- **WHAT TO DO**
Extract every line of the records below that contains the string "item", and copy each such line unchanged.

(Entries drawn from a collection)
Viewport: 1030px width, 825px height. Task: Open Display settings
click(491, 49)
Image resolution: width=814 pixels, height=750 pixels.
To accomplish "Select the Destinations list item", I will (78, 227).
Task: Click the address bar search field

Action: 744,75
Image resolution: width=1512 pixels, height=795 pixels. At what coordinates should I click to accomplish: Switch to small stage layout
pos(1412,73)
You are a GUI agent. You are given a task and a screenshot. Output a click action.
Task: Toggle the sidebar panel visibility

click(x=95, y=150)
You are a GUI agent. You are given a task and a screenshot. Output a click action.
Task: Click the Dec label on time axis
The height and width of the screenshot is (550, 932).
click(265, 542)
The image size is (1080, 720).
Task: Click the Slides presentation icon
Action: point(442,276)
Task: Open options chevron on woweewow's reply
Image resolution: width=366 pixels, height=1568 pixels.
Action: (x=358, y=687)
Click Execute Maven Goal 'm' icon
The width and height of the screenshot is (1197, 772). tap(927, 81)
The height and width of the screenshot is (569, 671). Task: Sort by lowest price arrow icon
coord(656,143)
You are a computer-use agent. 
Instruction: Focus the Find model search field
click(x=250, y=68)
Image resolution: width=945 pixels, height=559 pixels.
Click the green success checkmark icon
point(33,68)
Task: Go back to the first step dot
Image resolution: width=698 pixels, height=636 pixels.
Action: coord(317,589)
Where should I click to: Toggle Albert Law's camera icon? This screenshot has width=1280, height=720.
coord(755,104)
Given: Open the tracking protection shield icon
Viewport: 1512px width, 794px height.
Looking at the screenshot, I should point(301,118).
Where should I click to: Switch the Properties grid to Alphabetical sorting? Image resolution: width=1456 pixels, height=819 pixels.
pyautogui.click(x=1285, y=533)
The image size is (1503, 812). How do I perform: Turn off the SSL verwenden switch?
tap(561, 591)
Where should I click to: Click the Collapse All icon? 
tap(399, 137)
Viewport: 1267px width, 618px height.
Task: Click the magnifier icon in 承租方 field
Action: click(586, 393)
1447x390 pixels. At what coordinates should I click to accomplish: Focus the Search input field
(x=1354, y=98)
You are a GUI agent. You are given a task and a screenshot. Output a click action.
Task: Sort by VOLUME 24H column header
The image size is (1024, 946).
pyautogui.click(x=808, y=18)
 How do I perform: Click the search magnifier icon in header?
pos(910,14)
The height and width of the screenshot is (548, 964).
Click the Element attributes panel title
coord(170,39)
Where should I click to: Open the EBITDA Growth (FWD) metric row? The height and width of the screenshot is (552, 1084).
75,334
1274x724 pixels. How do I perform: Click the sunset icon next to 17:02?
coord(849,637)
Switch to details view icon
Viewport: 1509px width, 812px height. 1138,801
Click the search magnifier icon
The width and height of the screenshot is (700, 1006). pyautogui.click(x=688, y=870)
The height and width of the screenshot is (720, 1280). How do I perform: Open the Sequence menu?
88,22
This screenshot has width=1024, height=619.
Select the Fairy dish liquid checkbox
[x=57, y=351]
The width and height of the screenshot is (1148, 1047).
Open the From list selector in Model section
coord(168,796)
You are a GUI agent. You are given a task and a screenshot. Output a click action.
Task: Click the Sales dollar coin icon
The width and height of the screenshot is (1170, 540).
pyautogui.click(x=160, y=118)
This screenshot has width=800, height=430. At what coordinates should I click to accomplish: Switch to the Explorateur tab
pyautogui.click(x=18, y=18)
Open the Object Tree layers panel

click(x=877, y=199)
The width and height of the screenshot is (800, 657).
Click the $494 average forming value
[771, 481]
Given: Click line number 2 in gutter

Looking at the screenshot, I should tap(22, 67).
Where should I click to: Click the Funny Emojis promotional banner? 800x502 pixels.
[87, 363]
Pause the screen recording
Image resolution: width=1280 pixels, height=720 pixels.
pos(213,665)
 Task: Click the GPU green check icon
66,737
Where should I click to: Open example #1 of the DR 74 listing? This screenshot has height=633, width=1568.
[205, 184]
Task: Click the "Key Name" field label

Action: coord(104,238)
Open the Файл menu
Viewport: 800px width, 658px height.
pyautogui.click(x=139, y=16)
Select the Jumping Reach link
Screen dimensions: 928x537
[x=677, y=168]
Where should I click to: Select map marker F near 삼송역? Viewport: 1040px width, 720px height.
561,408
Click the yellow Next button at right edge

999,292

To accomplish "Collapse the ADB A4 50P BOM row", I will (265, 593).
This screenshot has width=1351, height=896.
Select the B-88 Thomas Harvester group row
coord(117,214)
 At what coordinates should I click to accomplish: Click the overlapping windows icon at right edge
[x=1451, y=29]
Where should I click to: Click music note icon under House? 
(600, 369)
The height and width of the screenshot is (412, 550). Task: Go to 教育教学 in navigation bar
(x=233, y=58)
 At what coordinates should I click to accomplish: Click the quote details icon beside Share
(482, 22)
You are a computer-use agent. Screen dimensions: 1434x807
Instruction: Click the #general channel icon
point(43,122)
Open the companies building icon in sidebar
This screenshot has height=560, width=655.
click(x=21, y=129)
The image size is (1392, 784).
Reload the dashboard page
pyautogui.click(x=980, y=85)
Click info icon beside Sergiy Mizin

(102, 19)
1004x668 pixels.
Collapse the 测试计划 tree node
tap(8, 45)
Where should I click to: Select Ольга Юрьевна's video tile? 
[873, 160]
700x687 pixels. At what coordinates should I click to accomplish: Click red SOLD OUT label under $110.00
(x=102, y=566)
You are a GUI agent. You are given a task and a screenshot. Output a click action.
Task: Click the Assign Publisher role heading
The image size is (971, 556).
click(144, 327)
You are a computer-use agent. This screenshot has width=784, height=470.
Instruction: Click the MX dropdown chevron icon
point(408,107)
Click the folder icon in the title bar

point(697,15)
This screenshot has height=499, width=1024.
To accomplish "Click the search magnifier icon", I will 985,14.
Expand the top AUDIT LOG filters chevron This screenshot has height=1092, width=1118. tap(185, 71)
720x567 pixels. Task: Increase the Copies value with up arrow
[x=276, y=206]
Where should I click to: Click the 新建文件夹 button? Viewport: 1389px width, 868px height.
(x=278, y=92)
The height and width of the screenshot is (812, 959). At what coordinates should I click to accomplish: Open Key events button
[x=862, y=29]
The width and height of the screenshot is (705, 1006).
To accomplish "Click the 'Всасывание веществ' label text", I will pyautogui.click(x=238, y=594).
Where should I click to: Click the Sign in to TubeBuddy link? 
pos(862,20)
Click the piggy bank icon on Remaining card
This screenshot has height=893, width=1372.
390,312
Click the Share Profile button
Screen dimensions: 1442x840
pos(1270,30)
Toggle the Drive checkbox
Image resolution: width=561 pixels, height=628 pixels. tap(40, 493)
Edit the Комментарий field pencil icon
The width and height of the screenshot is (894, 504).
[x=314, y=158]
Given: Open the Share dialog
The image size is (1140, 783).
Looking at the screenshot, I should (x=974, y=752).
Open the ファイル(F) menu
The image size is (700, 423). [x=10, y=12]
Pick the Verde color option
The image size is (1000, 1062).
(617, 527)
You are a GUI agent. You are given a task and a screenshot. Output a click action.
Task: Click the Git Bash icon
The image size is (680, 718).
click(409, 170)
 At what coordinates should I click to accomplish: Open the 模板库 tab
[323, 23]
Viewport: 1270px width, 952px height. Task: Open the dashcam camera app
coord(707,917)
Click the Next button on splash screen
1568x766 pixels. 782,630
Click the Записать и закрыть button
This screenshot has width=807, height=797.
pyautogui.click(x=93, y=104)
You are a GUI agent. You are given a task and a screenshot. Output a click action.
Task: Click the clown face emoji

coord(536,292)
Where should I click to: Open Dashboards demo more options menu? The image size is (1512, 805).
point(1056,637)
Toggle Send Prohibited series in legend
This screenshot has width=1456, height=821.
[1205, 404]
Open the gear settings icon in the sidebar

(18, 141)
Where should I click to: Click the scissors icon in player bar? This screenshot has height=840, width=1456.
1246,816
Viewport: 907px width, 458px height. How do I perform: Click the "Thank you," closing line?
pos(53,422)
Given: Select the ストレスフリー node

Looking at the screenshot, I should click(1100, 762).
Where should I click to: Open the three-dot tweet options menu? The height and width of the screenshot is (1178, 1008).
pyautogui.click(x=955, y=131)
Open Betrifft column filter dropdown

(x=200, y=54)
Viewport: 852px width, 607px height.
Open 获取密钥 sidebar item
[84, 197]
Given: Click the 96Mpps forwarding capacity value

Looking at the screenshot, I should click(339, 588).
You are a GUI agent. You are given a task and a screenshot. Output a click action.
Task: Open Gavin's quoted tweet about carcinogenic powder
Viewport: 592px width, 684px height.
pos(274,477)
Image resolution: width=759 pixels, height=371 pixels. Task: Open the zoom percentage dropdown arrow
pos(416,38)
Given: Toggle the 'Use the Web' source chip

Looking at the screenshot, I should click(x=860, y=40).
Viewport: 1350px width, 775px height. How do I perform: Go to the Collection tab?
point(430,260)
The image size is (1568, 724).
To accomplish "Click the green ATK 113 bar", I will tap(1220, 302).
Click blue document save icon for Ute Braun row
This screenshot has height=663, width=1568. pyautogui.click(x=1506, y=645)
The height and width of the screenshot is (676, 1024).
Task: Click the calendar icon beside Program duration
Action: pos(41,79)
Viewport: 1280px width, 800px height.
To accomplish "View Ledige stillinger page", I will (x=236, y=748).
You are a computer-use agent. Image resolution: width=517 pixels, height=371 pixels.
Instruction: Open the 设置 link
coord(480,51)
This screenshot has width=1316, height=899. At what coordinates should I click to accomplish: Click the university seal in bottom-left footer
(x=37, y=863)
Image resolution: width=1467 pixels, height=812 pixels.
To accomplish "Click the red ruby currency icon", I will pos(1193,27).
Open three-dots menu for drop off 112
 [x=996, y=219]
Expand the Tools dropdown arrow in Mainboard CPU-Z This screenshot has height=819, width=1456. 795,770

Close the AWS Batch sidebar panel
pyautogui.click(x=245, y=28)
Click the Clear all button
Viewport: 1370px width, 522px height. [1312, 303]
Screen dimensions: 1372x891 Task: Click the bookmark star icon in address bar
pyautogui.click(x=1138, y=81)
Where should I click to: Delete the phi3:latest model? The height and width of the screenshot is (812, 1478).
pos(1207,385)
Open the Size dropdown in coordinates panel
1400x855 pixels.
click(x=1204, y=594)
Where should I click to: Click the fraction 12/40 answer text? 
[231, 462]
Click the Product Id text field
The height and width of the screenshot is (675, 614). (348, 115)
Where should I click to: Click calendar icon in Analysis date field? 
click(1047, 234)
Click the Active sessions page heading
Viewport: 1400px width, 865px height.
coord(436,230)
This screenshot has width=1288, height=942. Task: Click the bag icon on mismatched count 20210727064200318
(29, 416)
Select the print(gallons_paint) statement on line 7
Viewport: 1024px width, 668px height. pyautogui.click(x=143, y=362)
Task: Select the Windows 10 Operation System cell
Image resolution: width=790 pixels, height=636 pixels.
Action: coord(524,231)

- **RESPONSE**
To accomplish "Select the Destinations list item", I will (78, 227).
Open 获取密钥 sidebar item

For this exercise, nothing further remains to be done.